Coinbase has accidentally saved 3420 passwords without encrypting them which means they were stored in text on Coinbase servers. The team assured customers that their information was not accessed by anyone else and they have reached most of the affected clients already through email, informing them about the issue and requiring a password change.
Coinbase team explained what happened in a blog, saying that the bug happened due to a rare error condition where the registration form on the signup page wouldn’t load correctly.
Coinbase also said that this still wouldn’t have been enough to access someone else account because of the mandatory 2FA mechanism they have enabled. Coinbase also maintains an active bug bounty program that has paid over $250,000 to date.

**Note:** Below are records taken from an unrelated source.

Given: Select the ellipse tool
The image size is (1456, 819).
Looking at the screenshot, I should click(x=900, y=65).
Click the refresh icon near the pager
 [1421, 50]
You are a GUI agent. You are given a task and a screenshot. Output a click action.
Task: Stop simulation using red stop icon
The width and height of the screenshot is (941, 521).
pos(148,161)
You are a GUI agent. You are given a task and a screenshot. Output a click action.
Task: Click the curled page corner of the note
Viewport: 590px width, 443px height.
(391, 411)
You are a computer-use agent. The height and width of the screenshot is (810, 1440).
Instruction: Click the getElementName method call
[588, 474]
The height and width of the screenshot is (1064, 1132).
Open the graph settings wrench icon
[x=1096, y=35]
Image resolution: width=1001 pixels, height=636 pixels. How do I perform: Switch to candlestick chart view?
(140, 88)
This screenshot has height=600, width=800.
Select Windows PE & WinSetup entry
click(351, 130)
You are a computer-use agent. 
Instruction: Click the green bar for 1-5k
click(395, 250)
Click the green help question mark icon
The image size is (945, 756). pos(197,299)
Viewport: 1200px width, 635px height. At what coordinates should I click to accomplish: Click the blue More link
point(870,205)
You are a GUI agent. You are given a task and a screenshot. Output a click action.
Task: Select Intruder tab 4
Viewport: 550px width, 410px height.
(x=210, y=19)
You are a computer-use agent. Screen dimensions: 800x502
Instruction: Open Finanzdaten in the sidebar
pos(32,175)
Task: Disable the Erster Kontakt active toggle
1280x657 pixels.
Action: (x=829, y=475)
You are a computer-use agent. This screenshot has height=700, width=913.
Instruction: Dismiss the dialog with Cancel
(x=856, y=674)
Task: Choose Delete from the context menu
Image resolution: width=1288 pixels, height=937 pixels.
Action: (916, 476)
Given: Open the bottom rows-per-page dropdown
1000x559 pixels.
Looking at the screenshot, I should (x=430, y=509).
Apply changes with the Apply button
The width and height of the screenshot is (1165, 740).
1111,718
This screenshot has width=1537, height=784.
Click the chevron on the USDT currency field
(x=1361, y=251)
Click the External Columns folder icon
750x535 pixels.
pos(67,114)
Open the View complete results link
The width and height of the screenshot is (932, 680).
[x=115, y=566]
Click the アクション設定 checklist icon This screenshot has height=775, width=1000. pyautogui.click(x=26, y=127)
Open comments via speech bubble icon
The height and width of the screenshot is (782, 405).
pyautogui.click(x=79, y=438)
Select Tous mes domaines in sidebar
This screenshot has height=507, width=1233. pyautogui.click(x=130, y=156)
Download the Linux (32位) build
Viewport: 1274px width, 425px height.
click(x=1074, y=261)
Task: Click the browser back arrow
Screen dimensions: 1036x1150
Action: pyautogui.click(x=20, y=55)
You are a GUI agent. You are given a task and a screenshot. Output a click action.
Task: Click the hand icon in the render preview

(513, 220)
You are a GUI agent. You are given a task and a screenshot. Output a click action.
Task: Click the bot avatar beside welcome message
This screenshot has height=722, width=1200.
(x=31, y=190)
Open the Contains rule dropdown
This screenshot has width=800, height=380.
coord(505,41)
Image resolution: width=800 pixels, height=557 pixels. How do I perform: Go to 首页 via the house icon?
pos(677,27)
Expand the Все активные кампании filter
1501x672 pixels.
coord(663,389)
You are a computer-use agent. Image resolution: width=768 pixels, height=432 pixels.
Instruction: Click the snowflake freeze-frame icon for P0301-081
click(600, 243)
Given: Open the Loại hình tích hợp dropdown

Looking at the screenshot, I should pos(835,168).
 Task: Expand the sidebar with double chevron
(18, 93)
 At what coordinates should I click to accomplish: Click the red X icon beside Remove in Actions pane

Coinbase announced 2 days ago that they acquired Xapo’s institutional business and have crossed $7 billion in assets under custody. Coinbase was founded in 2012 and has become one of the biggest cryptocurrency exchanges in the world, especially in the U.S.
Brian Armstrong the CEO of Coinbase said in a tweet that they were seeing $200-400 million a week in new crypto deposits from institutional customers.
Whether institutions were going to adopt crypto or not was an open question about 12 months ago. I think it's safe to say we now know the answer. We're seeing $200-400M a week in new crypto deposits come in from institutional customers.
— Brian Armstrong (@brian_armstrong) August 16, 2019